Tempo, silêncio, pensamento crítico, empatia. Acredito na Cultura e nas artes como lugares de resistência e desaceleração que, introduzindo um movimento de descontinuidade num quotidiano extremamente saturado e difuso de estímulos, mensagens e reacções, nos convidam a uma relação lenta, imersiva e superlativa com essas quatro dimensões nucleares — com o espaço “vazio”, em branco, entre as árvores, com o imenso mundo subtil, frágil e subliminar que está entre, em última análise, com o transcendente. Esse é, provavelmente, o gesto mais revolucionário que podemos conceber nos dias que correm, no sentido da criação de assembleias humanas mais sensíveis, lúcidas, informadas, críticas e empáticas. Penso numa vida do espírito: respirar (n)os intervalos, reeducar o olhar sobre o pormenor e o não/menos óbvio, vislumbrar tonalidades e nuances intermédias, sentir a “música em estado de gravidez” (assim define Mia Couto o silêncio), abraçar margens olvidadas do quotidiano, escutar zonas periféricas mas vitais, mergulhar nas dimensões mais insondáveis do limbo (dessa “terra de ninguém”), valorizar as nuances, as pequenas “insignificâncias” e as horas dos “mágicos cansaços”.

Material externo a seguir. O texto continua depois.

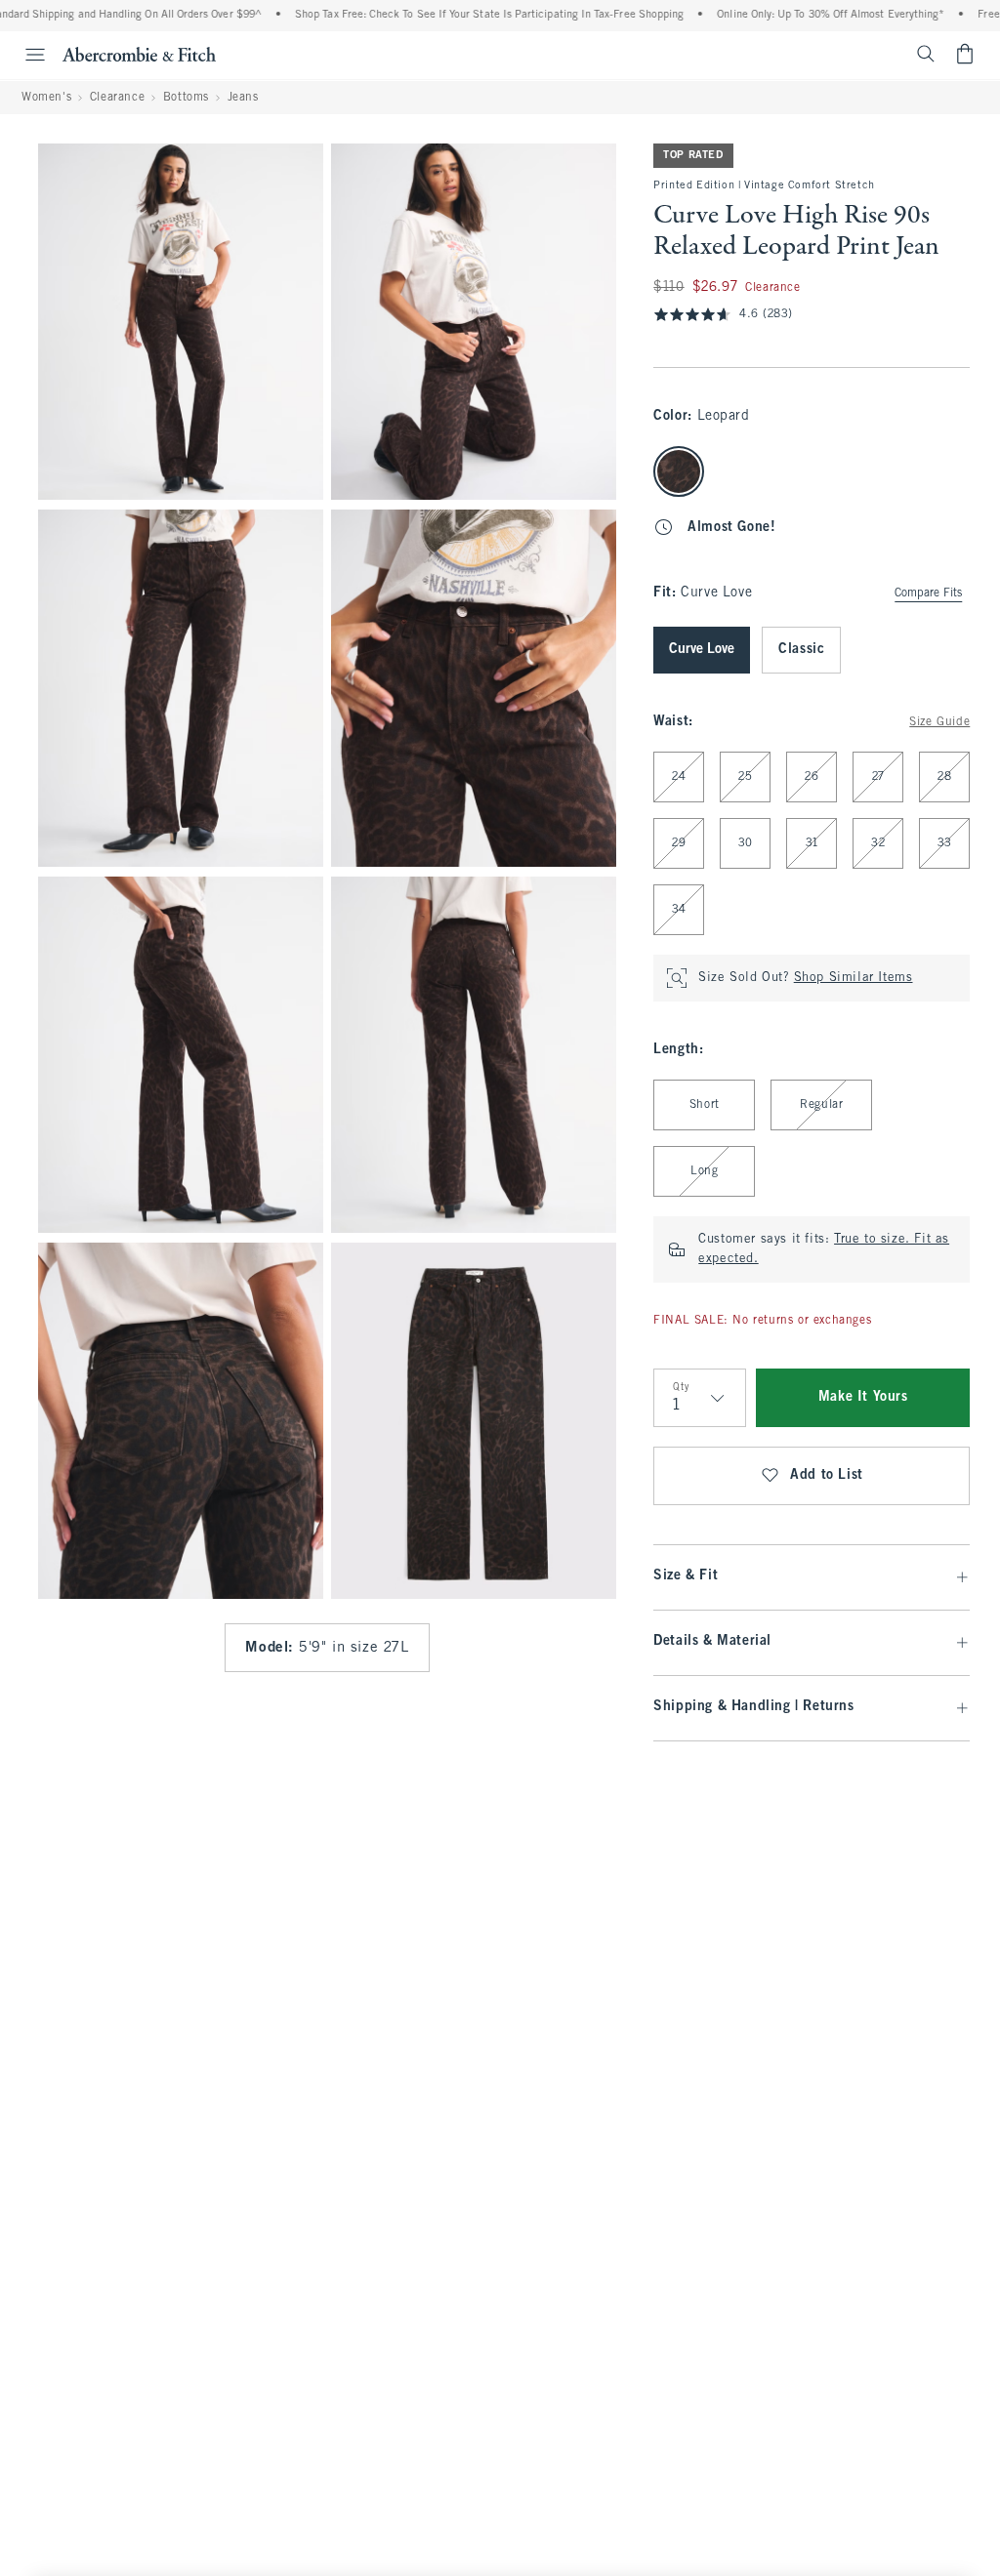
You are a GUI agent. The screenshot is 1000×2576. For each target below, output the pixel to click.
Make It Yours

E aqui as artes, em particular, devem assumir-se como “máquina de guerra” contra a banalidade, a cristalização, o automatismo, a formatação, a mediania (que vai grassando). Não concebo a criação artística senão como um universo que convida o outro para o significado, que sublinha uma vocação primordial para a ampliação e densificação do ser, abrindo o nosso campo de sensibilidade por várias vias que não poucas vezes se interpenetram: provocando um espanto singular e irrepetível, não necessariamente rotulável; gerando, pelo estranhamento, aquela inquietação — os solavancos interiores de que falava Flaubert — que conduz ao questionamento e (des)construção internos; transmitindo os delicados fios com que se fabrica o apaziguamento e a quietude; permitindo um reconhecimento/familiaridade e alinhamento “antigos” com a mensagem fruída.

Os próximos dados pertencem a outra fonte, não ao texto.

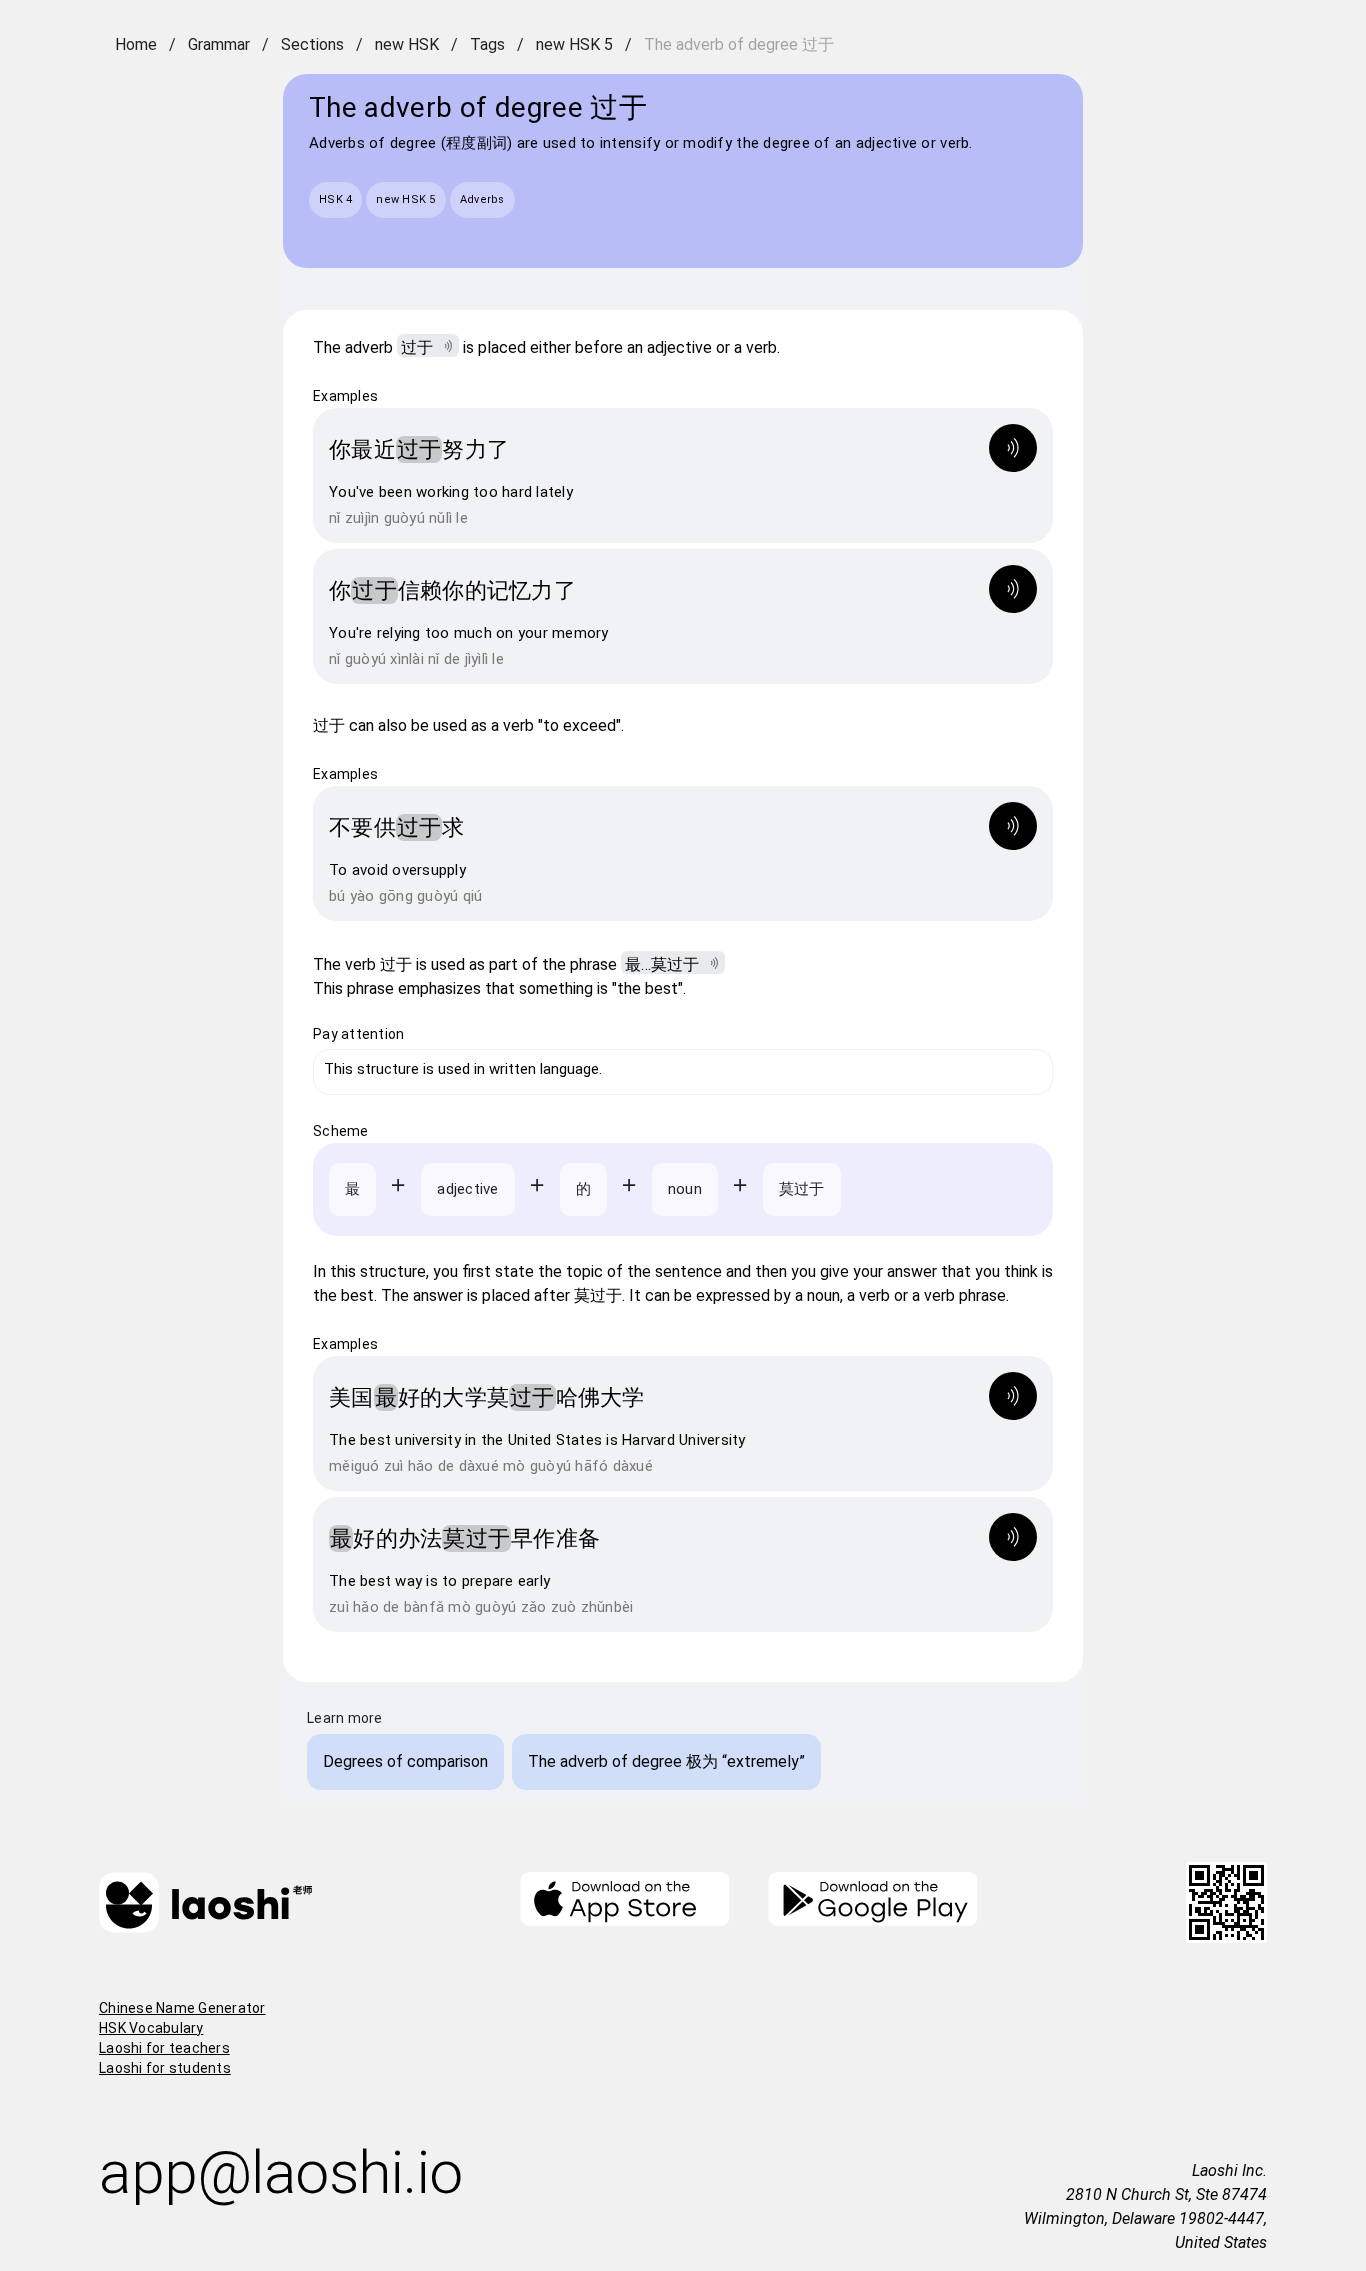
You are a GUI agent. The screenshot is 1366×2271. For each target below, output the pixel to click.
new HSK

Uma arte que ousa uma aproximação utópica, “estimulantemente falhada”, e uma permanente interrogação criativa do segredo-mistério como traço primacial e distintivo da condição humana — por contraponto a um mundo sempre iluminado, despido, dissecado/explicado e monitorizado pela tecnologia. Em rota de colisão com essa reificação imagética a que assistimos, centrada no imediatismo do “aqui e agora”, a atenção e a imaginação, ao invés, recordam e projectam, numa dinâmica de saltos temporais, preservando as preciosas imagens não presentes, aquelas que, no fundo, instauram a transformação maior: a nossa iniciação ao não visível.